Но как бы он ни был терпелив, мне все равно приходится несладко. Все совсем как в школе. Сердце колотится, как сумасшедшее, меня начинает трясти. Чем больше мы репетируем, тем хуже у меня выходит. После того как Мейсон в десятый раз показывает мне одно и то же па, а я снова не могу его повторить, я сдаюсь.
— У меня никогда не получится! — кричу я.
Мейсон прищуривается.
— Это ты на меня злишься или просто так? — спрашивает он.
— Да не на тебя, — говорю я. — На себя! Я отвратительно танцую! Мне никогда не выучить этот танец!
Я глубоко дышу, чтобы сдержать слезы, быстро моргаю, падаю на кровать.
— Может, мне и правда надо бросать балет.
Перед глазами у меня встает образ мисс Камиллы, но я отмахиваюсь.
С минуту Мейсон молча глядит на меня.
— Хочешь, я еще раз покажу? — наконец спрашивает он.
Я качаю головой.
— Я сейчас все равно не могу. Может, попозже.

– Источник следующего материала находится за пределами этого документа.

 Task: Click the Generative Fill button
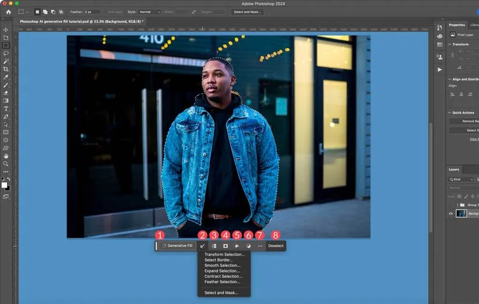click(178, 246)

Тонкий голосок в голове говорит мне, что и позже у меня ничего не выйдет. Дальше падать просто некуда. Я безнадежна и бездарна.
— Ну, ладно, — говорит Мейсон с оттенком облегчения в голосе. — А давай тогда поиграем в баскетбол?
— Чего? — спрашиваю я, шмыгая носом.
— В баскетбол, — повторяет он.
Я? В баскетбол? Да он с ума сошел. Хотя, если подумать, почему бы и нет? Танцевать я не могу, ну так хотя бы раз побуду хорошей старшей сестрой.
Я киваю.
Едва понимая, что происходит, я вытираю рукавом слезы и натягиваю розовую куртку. Мейсон приносит свою курточку, берет мяч, и мы идем вниз.
— Мы пошли гулять! — кричит он маме и папе.
Мы молча идем к баскетбольной площадке. Мейсон стучит мячом. На дальнем конце площадки, как всегда, бросают мяч в кольцо двое старших братьев Террелы. Они машут нам, и мы машем в ответ. Воздух такой холодный, что от дыхания изо рта вырываются большие клубы пара. Я сую руки в карманы, чтобы согреться.
Оказавшись на месте, Мейсон становится в круг света от фонаря и бросает мне мяч.
— Лови!
И я ловлю так ловко, что даже сама удивляюсь.
— Попробуй постучать, — говорит Мейсон.
Я стучу мячом по асфальту. Когда мяч отскакивает в сторону, Мейсон бежит за ним и снова перебрасывает мне. Ударяясь о землю, мяч издает приятный глухой стук. Я стучу и стучу, стараясь, чтобы мяч всякий раз попадал по одной и той же точке.
— Бросай мне.
Я неуклюже перебрасываю мяч Мейсону. Он стучит им о землю, потом делает изящный оборот и забрасывает мяч в корзину. После этого Мейсон исполняет победный танец и направляется ко мне, стуча мячом то справа, то слева, то еще как-нибудь.
Мяч снова летит ко мне.
— Теперь ты попробуй, Джерзи, — говорит Мейсон.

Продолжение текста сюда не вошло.